C’è stato un momento in azienda dove le due generazioni, quella del padre e quella dei figli, si sono sovrapposte ma il Dottor Ricceri decise di andare all’estero per aprire nuovi mercati e cogliere nuove opportunità sfruttando l’inglese che aveva studiato, sotto consiglio del padre:

“Mio padre ci ha fatto imparare l’inglese apposta perché diceva “io sono limitato, voi non potete essere limitati quindi, voi dovete sapere l’inglese”. Già dagli anni ‘60/’70, io sono del ’62, già a fine anni ’60 io avevo delle signorine inglesi che mi rintronavano con l’inglese. Poi piano piano sono andato in America, in Inghilterra, sono andato dappertutto io; a 20 anni sapevo, non perfettamente, ma sapevo l’inglese abbastanza bene da andare in giro e fare quello che volevo in tutto il mondo”.

3.4.4. Conclusioni

Per concludere l’analisi svolta sul Lanificio Luigi Ricceri, l’imprenditore mi parla della sua filosofia gestionale e di come sia fermamente convinto della sua idea di impresa:

“[…]noi non diciamo che la nostra filosofia è quella giusta, ma diciamo che la nostra filosofia è quella in cui crediamo e che ci ha portato bene fino ad ora. Quindi proprio per questo non la cambiamo. Se io per mia mentalità dovessi vendere l’azienda, io la venderei tutta, cercherei di massimizzare il massimo e la vendo, perché una azienda è uguale problemi. Qui ogni giorno ci sono cento problemi. Mandare avanti una azienda non è semplice. Ecco credo che il nostro caso sia un caso abbastanza particolare di azienda familiare che va avanti da 90 anni, non ci sono oggi aziende, o pochissime, che sono arrivate realmente alla terza generazione, perché questa è una azienda che ha fatto mio nonno quindi… però a Parato specialmente c’è un turn over molto importante, le aziende chiudono-aprono, chiudono-aprono. Le aziende che io incontrai negli anni ’80 quando entrai qui erano aziende che oggi al 90% non ci sono più, quasi tutte sparite e rinate. Quindi, questo è Prato, c’è una energia a Prato, una evoluzione, c’è una spinta che non c’è in tutta la Toscana ed è molto rara in Italia perché la gente che qui lavora, lavora, lavora poi si indebita, esagera, fa troppo e magari chiude, poi riapre e rifà tantissimo. La nostra non è altro che una delle aziende pratesi che ha fatto tipo formichina, noi titolari tipo formichina, ed è cresciuta, ma poco, ci sono aziende

che sono cresciute molto di più, poi hanno chiuso, hanno riaperto, va ad altri… c’è tutta una evoluzione enorme; quindi per Prato siamo un po’ una mosca bianca”.

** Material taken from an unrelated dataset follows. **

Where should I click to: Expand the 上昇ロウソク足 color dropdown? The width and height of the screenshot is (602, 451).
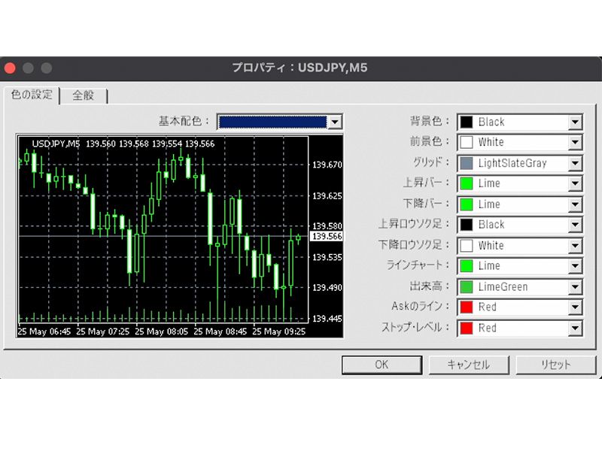pos(576,225)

Emerge, quindi, un quadro positivo di una azienda familiare solida e con dei valori fortemente radicati e condivisi da tutti i soggetti che vi lavorano. Il Dottor Ricceri considera l’aspetto “famiglia” un punto focale per la gestione dell’impresa e afferma che se l’azienda è cresciuta, diventando una garanzia di rispetto e responsabilità agli occhi dei clienti, è anche, anzi soprattutto, grazie al fatto che è proprio una impresa familiare. La famiglia è un punto di forza grazie al rapporto di fiducia e stima reciproca che c’è tra i due fratelli. In fabbrica si respira un’aria serena e tranquilla; i problemi esistono come in tutte le aziende ma il Dottor Ricceri afferma che qualsiasi screzio, qualsiasi incomprensione viene discussa privatamente e non in presenza dei dipendenti per non creare un clima di sfiducia e pesantezza.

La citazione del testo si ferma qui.